August 2nd marks the day the B.C government has passed legislation on a 15% tax on the price of houses sought to be bought by foreigners in the Metro Vancouver region.
The tax is meant to be a solution to the current housing crisis the province has found itself in. Demand for housing in the Metro Vancouver area reached overwhelming heights leaving suppliers in a struggle to keep up with it. This has raised house prices to nearly unbearable figures and fingers have now been pointed at foreign buyers.
In all fairness, Canada, and Vancouver in particular, have seen a rise in migrants as the years turn. Stats have also been revealed indicating foreigners account for up to 5% of houses bought in Metro Vancouver.
However, some might argue whether such numbers are high enough for the tax to have any significant impact on the demand in the housing market.
Deals that have been made and not closed before the day the tax commences are also not exempted. This has led to a public outcry by realtors and investors alike and seems to be the tax’s main sources of criticism. Both groups feel that the tax has caught them off guard and more time should have been given between the dates of the tax’s declaration and its implementation.
This has left most foreign investors in a frenzy to close their deals before the August 2nd deadline. Some have been successful whilst others have failed, partially because there was still debate on whether pending deals would be exempt from the tax after it becomes law.
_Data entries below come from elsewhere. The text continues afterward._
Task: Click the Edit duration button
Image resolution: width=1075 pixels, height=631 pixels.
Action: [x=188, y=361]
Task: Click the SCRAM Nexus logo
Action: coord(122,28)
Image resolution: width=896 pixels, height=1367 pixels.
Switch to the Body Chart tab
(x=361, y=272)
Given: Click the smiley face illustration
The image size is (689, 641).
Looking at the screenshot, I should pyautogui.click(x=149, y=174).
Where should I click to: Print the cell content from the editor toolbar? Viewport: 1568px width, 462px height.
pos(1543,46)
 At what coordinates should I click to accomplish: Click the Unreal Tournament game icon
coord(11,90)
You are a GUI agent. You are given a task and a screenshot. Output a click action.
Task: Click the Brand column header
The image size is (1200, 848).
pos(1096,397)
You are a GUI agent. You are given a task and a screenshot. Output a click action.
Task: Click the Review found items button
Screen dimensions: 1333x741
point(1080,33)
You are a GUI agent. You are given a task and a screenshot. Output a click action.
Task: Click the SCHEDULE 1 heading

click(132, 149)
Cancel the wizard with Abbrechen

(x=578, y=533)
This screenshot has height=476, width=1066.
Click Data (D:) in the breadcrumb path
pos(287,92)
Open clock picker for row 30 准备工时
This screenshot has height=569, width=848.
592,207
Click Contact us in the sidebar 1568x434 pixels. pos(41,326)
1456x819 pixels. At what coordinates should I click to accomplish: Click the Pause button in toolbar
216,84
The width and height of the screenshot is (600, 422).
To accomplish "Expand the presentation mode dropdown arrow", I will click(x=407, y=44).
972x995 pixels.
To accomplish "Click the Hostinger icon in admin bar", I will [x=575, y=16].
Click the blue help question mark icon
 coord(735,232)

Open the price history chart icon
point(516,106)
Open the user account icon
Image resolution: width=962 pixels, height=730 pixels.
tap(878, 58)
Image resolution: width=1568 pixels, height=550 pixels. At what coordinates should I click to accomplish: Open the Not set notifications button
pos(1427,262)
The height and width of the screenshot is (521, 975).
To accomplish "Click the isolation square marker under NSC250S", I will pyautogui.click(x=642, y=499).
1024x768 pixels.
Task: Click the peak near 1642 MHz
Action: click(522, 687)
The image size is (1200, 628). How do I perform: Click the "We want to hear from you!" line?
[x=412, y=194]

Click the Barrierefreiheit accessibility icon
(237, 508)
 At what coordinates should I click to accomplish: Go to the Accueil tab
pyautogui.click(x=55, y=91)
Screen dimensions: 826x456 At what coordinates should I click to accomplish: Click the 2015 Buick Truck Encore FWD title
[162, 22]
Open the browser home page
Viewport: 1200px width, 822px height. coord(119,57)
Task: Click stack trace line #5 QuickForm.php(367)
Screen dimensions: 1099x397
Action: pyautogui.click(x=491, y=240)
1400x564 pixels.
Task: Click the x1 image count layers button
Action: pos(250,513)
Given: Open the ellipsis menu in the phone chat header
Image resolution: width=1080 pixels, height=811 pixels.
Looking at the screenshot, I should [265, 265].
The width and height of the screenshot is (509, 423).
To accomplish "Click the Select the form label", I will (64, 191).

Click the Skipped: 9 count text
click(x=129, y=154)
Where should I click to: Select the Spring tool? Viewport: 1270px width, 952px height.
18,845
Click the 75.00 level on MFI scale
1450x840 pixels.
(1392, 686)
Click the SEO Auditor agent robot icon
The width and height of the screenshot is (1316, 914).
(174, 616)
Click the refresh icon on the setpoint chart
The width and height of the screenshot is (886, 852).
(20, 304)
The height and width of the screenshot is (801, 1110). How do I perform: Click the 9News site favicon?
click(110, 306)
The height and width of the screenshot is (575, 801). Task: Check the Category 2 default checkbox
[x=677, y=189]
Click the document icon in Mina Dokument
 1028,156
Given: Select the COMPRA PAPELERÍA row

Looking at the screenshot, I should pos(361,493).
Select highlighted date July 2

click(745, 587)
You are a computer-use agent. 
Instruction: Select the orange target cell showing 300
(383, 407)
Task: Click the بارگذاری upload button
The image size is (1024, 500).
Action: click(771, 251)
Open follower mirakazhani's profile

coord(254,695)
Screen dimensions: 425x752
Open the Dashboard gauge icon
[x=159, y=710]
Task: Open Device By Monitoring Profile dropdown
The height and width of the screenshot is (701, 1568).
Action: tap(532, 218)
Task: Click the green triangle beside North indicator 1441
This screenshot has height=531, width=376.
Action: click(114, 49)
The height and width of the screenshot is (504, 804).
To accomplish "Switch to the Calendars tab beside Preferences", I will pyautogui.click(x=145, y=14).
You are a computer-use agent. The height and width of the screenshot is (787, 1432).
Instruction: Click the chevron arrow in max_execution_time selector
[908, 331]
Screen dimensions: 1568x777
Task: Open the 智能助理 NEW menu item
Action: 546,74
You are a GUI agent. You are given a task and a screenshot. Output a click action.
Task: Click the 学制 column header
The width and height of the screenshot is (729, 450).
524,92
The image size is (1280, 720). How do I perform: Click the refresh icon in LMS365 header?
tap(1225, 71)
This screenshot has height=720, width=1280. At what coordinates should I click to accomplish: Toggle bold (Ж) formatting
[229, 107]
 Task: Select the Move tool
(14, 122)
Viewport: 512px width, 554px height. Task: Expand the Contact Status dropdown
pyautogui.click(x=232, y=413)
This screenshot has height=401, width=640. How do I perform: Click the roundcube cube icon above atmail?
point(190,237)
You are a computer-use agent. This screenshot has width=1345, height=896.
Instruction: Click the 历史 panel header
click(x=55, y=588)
Apparently, this is not the case and foreign investors fortunate enough to close deals before the deadline will potentially be saving them a relatively significant amount of money. To put it into greater perspective, foreigners will be required to pay taxes of up to $300,000 for a 2 million dollar home.
The tax only applies to the Metro Vancouver region as of yet and the BC Finance Minister, Mike de Jong, has stated that the government will closely monitor the impact it has in its proposed aim of improving housing affordability.